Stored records
┌──
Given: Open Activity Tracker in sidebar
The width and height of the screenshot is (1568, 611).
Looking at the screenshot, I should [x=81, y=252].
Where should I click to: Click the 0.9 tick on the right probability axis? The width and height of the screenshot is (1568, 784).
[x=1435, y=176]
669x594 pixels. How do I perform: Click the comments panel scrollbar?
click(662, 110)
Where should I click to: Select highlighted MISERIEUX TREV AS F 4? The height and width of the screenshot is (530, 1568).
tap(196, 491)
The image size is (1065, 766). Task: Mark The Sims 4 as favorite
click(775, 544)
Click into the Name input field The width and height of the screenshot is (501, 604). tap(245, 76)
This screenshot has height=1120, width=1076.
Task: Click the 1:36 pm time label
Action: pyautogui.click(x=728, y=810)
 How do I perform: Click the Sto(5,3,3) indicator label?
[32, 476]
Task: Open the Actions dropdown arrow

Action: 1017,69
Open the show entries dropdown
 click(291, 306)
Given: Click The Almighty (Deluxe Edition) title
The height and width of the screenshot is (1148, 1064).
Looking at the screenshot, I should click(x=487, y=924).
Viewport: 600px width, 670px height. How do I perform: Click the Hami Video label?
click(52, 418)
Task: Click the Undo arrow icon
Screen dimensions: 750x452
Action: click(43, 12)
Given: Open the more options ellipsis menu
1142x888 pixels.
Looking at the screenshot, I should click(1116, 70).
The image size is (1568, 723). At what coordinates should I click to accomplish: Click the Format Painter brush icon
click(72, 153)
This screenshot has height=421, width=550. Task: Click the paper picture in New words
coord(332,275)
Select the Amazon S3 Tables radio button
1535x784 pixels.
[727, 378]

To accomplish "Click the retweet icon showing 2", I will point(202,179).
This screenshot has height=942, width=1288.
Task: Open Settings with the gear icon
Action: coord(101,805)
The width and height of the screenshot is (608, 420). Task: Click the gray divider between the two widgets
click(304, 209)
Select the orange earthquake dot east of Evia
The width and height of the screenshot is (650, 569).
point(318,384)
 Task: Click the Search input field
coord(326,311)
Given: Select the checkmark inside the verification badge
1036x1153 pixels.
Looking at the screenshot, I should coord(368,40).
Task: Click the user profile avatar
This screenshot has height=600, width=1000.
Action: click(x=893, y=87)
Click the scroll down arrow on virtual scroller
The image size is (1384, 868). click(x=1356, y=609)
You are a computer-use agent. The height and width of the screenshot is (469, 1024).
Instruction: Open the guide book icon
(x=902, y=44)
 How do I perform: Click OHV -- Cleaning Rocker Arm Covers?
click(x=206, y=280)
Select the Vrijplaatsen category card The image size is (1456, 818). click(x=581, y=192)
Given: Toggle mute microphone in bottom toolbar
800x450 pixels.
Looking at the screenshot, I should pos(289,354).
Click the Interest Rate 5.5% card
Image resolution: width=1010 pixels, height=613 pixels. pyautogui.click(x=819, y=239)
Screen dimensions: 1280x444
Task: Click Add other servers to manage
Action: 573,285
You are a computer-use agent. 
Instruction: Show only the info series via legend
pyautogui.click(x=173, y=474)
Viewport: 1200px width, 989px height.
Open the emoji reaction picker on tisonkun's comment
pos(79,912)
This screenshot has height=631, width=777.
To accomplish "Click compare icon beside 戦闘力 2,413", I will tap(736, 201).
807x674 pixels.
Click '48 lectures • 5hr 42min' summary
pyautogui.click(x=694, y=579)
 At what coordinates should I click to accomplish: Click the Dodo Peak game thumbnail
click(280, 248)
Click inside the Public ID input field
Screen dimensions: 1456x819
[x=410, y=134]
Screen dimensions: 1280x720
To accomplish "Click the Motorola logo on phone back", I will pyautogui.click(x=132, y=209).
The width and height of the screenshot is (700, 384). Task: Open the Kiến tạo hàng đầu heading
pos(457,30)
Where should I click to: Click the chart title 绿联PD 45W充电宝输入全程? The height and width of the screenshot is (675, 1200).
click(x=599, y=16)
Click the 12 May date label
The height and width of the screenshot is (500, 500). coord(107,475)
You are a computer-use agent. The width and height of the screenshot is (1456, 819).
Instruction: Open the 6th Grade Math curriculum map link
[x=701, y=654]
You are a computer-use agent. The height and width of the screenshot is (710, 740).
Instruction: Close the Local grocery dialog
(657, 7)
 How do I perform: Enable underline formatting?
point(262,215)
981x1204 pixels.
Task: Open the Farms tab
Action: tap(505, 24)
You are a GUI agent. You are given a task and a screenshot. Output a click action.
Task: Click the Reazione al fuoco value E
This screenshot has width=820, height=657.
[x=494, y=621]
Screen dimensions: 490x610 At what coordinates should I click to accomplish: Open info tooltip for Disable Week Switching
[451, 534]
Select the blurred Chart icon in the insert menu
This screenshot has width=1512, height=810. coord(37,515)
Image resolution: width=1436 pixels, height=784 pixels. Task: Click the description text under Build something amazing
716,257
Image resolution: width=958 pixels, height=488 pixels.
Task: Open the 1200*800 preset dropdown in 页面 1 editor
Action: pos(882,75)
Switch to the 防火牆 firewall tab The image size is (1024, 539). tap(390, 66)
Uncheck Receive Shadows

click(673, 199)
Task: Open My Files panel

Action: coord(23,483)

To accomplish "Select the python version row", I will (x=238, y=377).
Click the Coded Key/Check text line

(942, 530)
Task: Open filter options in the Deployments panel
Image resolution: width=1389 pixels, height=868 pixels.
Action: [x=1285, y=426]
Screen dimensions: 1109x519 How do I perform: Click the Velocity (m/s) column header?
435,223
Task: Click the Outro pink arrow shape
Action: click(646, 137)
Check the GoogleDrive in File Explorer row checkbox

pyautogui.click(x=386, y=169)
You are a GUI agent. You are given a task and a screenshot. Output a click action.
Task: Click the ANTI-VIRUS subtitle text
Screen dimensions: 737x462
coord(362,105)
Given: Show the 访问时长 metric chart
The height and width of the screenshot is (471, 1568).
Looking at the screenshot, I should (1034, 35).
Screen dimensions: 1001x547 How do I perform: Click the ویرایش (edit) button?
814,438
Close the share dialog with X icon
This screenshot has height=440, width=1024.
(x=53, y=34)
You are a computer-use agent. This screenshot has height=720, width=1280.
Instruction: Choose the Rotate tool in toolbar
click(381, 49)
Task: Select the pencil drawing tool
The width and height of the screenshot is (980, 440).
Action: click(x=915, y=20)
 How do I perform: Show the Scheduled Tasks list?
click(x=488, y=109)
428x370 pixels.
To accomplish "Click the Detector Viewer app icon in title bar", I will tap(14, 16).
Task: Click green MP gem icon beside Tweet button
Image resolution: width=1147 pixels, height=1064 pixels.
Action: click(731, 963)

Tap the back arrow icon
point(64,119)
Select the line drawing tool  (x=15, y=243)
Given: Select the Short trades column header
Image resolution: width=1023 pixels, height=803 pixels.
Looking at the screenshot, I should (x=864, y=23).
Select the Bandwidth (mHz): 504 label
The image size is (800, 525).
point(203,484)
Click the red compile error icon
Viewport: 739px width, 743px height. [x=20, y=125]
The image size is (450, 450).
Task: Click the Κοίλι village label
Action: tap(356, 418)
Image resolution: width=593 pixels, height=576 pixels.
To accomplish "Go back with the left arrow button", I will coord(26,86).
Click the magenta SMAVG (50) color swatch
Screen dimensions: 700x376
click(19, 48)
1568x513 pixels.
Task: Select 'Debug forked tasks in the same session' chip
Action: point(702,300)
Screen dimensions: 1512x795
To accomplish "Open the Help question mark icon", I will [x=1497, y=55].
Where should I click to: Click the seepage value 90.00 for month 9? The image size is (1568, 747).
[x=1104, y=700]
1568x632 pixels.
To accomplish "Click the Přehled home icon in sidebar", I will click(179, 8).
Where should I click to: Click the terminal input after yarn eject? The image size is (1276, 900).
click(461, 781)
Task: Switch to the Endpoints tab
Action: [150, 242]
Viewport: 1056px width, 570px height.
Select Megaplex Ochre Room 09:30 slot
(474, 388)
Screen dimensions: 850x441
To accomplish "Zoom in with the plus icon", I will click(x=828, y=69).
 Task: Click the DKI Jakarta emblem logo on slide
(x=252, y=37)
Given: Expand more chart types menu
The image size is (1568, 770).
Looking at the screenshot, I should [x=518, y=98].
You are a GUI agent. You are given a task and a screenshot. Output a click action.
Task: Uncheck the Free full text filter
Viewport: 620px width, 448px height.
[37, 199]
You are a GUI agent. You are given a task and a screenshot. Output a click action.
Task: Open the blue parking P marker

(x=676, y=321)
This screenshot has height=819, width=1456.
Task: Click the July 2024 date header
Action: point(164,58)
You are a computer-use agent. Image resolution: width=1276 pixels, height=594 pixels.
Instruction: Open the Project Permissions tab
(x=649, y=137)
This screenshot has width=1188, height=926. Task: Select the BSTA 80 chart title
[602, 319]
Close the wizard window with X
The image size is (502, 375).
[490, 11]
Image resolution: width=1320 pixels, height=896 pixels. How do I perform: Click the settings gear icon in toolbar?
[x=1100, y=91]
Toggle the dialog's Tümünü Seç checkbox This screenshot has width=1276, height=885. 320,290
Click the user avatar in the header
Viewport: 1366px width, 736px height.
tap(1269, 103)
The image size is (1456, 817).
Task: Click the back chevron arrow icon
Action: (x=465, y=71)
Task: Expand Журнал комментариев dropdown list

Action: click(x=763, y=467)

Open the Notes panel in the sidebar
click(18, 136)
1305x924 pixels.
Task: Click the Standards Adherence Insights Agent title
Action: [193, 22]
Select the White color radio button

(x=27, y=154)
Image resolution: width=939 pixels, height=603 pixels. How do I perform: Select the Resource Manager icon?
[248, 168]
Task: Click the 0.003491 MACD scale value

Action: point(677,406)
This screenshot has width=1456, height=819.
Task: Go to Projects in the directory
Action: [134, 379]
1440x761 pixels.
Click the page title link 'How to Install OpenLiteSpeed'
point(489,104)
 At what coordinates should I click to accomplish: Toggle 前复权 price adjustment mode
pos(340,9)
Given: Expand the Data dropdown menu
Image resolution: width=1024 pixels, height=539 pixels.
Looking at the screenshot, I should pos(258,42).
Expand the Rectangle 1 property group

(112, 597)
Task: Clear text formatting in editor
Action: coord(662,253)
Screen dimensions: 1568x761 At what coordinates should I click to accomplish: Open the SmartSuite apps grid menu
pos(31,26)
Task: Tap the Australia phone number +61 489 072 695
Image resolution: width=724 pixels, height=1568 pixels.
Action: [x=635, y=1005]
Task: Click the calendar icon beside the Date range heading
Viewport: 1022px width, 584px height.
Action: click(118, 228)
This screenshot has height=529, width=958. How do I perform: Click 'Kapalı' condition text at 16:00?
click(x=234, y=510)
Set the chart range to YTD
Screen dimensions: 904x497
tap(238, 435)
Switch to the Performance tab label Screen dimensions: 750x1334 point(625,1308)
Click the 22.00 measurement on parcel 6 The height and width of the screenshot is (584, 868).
└──
Scan the data above; copy every line where "more" appears.

* [YOUR RESPONSE]
Given: Open the more options ellipsis menu
Given: Expand more chart types menu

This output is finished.